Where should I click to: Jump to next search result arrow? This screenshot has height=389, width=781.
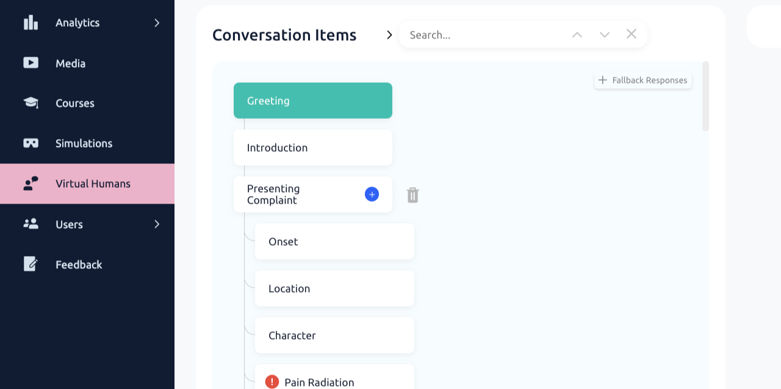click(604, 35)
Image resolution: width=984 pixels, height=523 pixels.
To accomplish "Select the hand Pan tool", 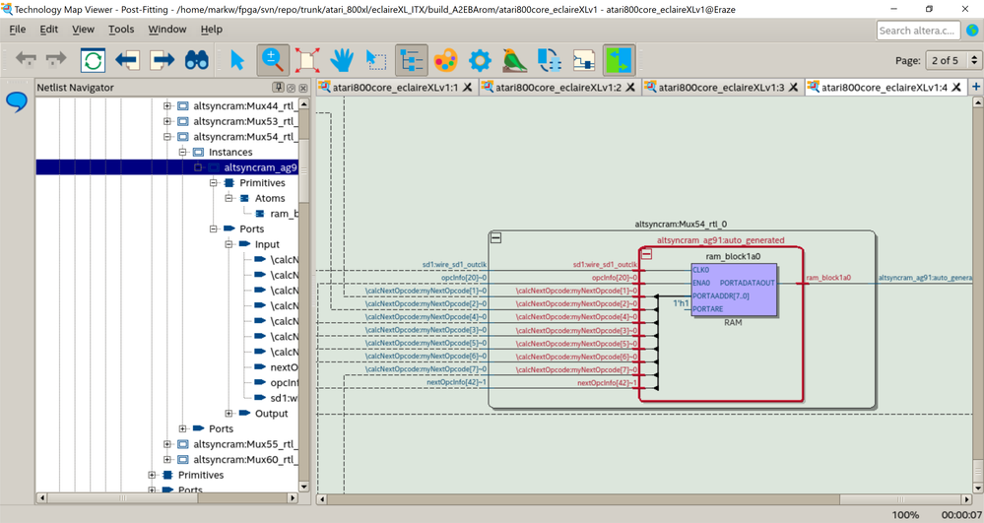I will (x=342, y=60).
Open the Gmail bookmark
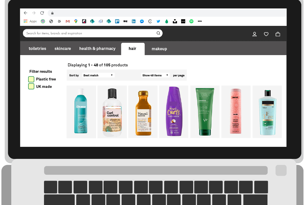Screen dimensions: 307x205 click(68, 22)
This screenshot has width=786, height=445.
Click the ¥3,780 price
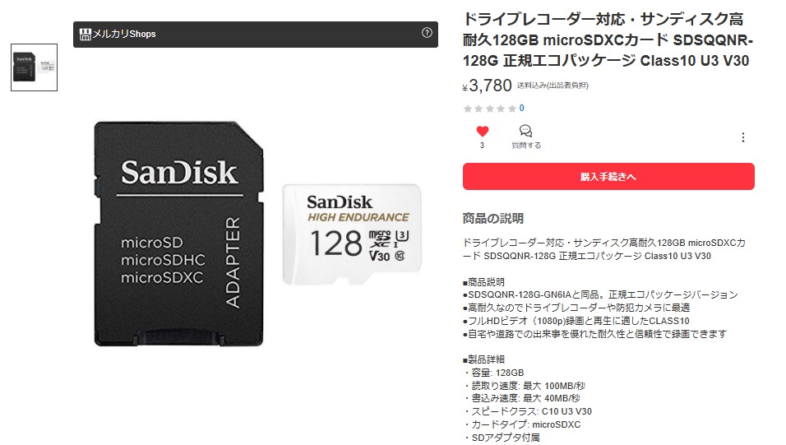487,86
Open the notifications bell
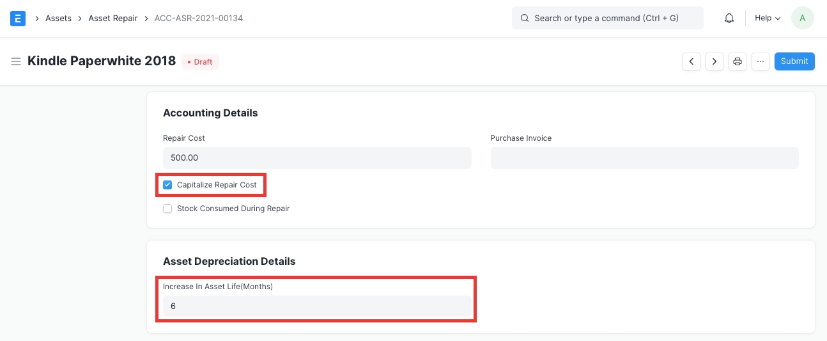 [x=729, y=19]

____________________

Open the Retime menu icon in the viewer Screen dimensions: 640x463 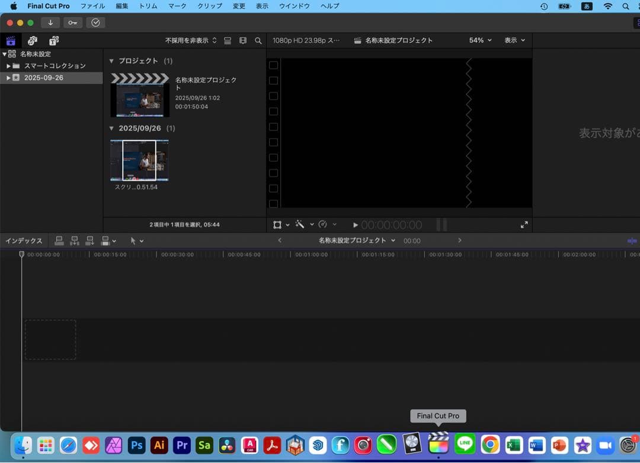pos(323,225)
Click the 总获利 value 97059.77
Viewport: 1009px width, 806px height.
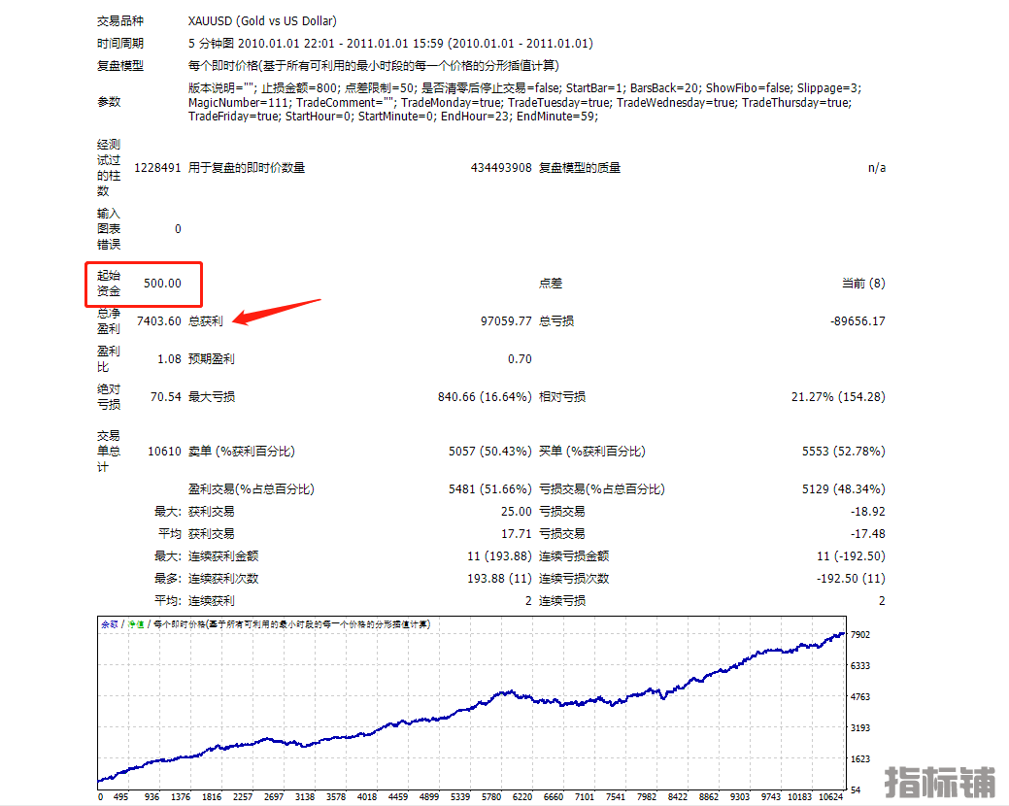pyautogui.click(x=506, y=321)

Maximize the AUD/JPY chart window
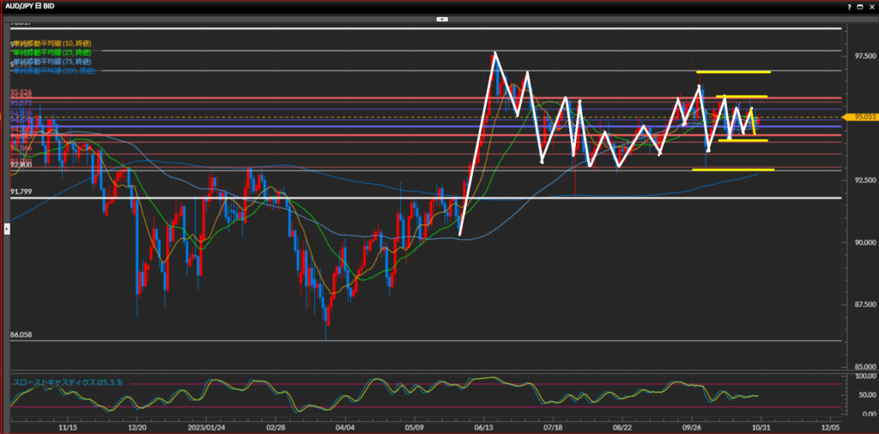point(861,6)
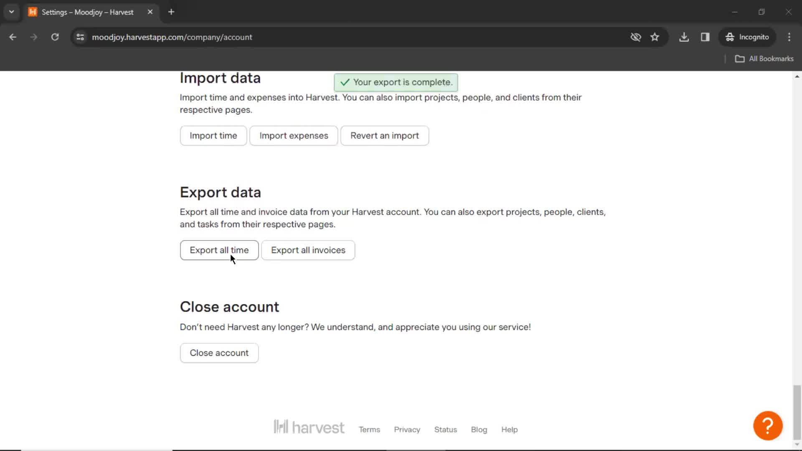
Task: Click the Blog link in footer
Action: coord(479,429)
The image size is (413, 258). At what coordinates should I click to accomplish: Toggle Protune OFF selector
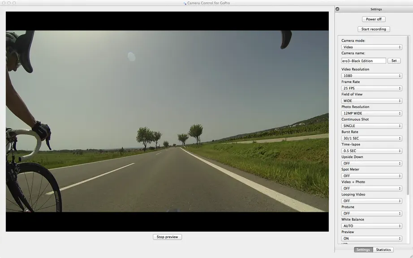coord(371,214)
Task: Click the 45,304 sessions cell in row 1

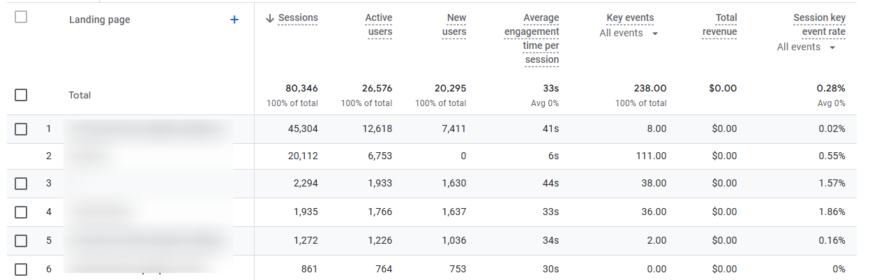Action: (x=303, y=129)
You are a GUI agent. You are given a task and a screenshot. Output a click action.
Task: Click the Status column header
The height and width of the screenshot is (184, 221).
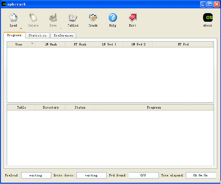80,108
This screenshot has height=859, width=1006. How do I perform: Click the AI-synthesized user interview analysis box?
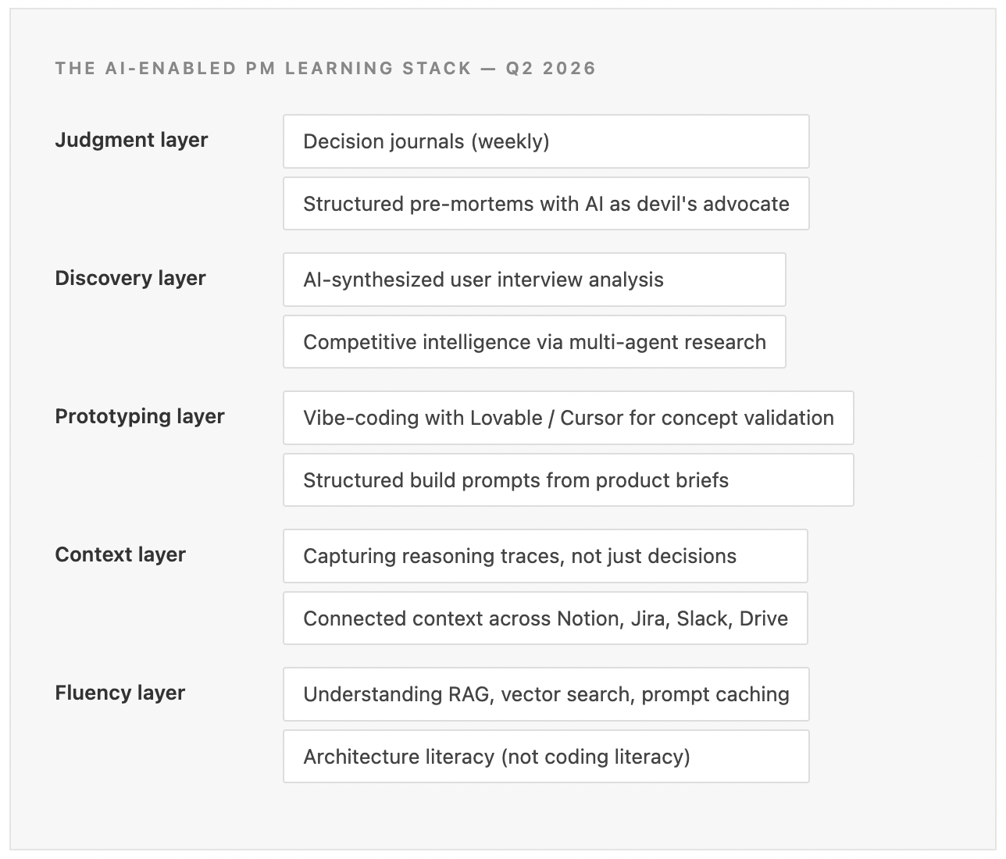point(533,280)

____________________

* What to produce:
Give back exactly the lines above from the one with "Viewport: 1009px width, 806px height." through the one with "You are a GUI", both included. Pictures don't belong in the copy.

* The completed task:
Viewport: 1009px width, 806px height.
pyautogui.click(x=506, y=321)

Maximize the AUD/JPY chart window
point(861,6)
Task: Click the Blog link in footer
Action: coord(479,429)
The image size is (413, 258). At what coordinates should I click to accomplish: Toggle Protune OFF selector
coord(371,214)
Task: Click the 45,304 sessions cell in row 1

Action: (x=303, y=129)
You are a GUI agent. You are given a task and a screenshot. Output a click action.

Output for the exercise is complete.